The short answer is, no, I haven’t found that entrepreneurs or business people use this idea very much.

The longer answer:

I do think that the idea is useful, but I think this isn’t as intuitive or as widespread amongst business operators as it is amongst investors.

Why is this the case? I think the underlying frame that most operators have is Action Produces Information — that is, whatever informational benefits that might be had from taking action far exceeds the benefits of analysis … even base rate analysis!

That said, I have reached for base rate analysis in the past few years, mostly as a way to anchor my appraisal of some concrete situation. (I am not an investor). The most recent example I can think of was a discussion about a particular customer, where I asked for overall retention metrics for the most relevant (or comparable) customer cohort.

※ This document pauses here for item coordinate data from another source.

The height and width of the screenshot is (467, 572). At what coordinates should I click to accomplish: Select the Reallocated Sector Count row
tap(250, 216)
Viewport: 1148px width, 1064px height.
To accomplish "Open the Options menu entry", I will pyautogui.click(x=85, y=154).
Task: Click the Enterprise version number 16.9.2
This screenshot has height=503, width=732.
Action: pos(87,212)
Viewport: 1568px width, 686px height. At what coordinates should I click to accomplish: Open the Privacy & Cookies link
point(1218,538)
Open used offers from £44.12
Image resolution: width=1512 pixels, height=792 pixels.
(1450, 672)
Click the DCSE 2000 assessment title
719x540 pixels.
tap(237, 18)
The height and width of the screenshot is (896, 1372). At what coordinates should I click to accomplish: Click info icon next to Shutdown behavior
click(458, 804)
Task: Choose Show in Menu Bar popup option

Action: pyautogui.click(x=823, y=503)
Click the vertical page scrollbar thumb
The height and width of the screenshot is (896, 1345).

One parting thought: there’s a quote from Ben Horowitz’s The Hard Thing About Hard Things that haunts me:

Startup CEOs should not play the odds. When you are building a company, you must believe there is an answer and you cannot pay attention to your odds of finding it. You just have to find it. It matters not whether your chances are nine in ten or one in a thousand; your task is the same.

(…) I don’t believe in statistics. I believe in calculus.

Which I think captures this bias towards taking action to generate information (or finding a solution) instead of analysing probabilistically.